The intensive care unit nurse is caring for a client with a transmissible spongiform encephalopathy. The nurse knows that this type of encephalopathy is caused by what type of infectious agent?
- A. Prion
- B. Protozoa
- C. Helminth
- D. Rickettsia
Correct Answer: A
Rationale: A prion is a protein that does not contain nucleic acid. Research suggests that normal prions present in brain cells protect against dementia. When a prion mutates, however, it is capable of becoming an infectious agent and altering other normal prion proteins into similar mutant copies. The mutant prions, which can be formed by genetic predisposition or acquired by transmission between the same or similar infected animal species, cause transmissible spongiform encephalopathies. Transmissible spongiform encephalopathies are not caused by protozoa, helminths, or rickettsias.
The nurse is caring for a client with a stage IV leg ulcer. The nurse is closely monitoring the client for sepsis. What would indicate that sepsis has occurred and that the nurse should notify the physician of immediately?
- A. The client feels restless and hungry.
- B. The client exhibits an increased urinary output.
- C. The client's heart rate is greater than 90 beats/minute.
- D. The client's respiratory rate is less than 20 breaths/minute.
Correct Answer: C
Rationale: A heart rate greater than 90 beats/minute or a respiratory rate greater than 20 breaths/minute will indicate that sepsis has occurred. Sepsis does not increase the client's appetite or affect the client's urinary output.
The infection control nurse collects data that indicates an increase in the number of clients in the hospital with multidrug-resistant infections. What priority education should healthcare providers receive?
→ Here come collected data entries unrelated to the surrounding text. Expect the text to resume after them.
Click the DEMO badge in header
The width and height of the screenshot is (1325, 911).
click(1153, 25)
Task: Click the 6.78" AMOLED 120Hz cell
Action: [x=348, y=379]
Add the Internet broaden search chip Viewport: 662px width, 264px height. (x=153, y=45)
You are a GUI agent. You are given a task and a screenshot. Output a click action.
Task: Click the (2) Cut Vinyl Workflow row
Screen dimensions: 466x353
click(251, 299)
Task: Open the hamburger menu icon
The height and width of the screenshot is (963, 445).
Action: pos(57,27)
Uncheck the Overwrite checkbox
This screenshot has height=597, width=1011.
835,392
- A. Using contact precautions on all clients in the hospital
- B. Administering antibiotics to all clients prophylactically
- C. Performing hand hygiene
- D. Emptying trash cans immediately in client's rooms
Correct Answer: C
Rationale: Infections with multidrug-resistant microorganisms are very difficult to destroy with current pharmacologic agents, increasing the need to be vigilant about performing hand hygiene measures. It is unnecessary to use contact precautions, administer antibiotics prophylactically, or empty trash cans immediately for the preventions of multidrug-resistant infections.
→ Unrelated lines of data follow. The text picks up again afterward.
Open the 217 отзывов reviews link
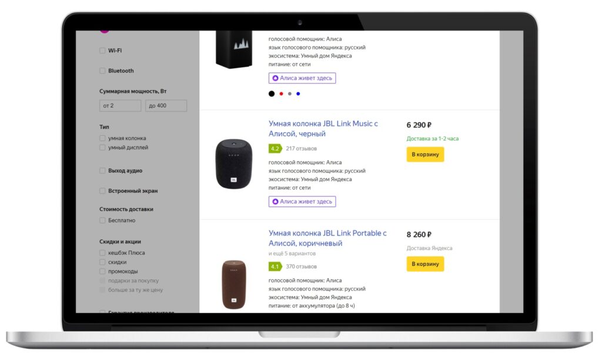602x360 pixels. 302,148
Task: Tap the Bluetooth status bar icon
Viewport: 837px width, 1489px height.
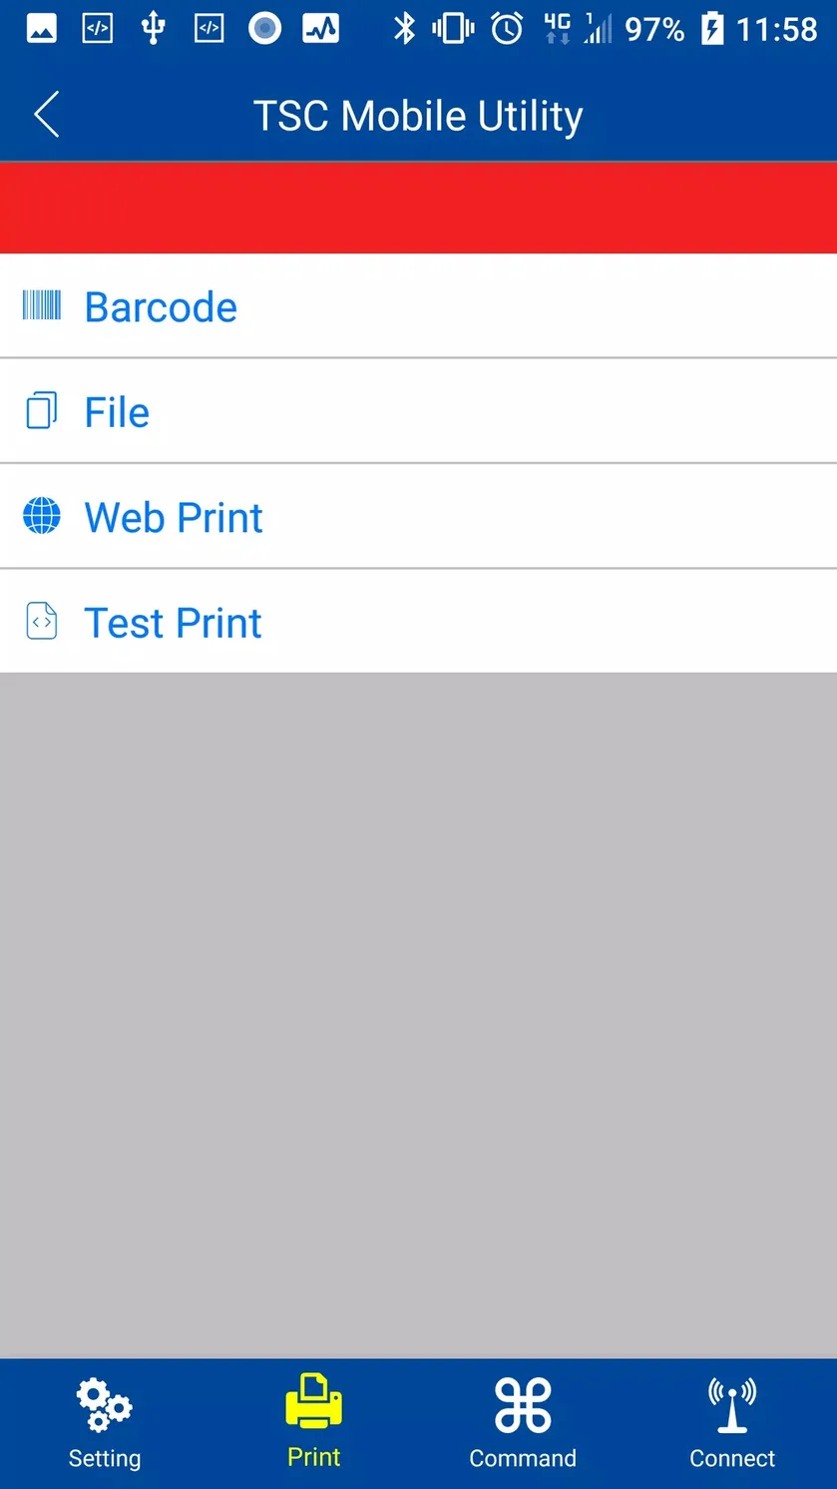Action: (404, 29)
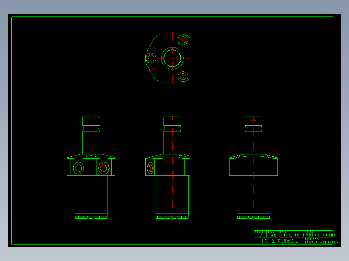Click the right port hole on front view flange
The height and width of the screenshot is (261, 349).
(x=104, y=168)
A nurse is having a yearly employee tuberculin skin test. Which skin test results would indicate a positive result?
- A. An induration of 12 mm
- B. An uneven erythemic area
- C. An induration of less than 1 mm
- D. An induration of 4 mm
Correct Answer: A
Rationale: The size of the induration, not including the surrounding area of erythema, is measured in millimeters. The measurement determines whether the reaction is significant. For example, a tuberculin skin test is considered positive if the induration is 10 mm or greater in persons with no known risk factors for TB; smaller measurements are significant in certain risk groups, such as immunocompromised clients. The other answers are not indicative of positive results.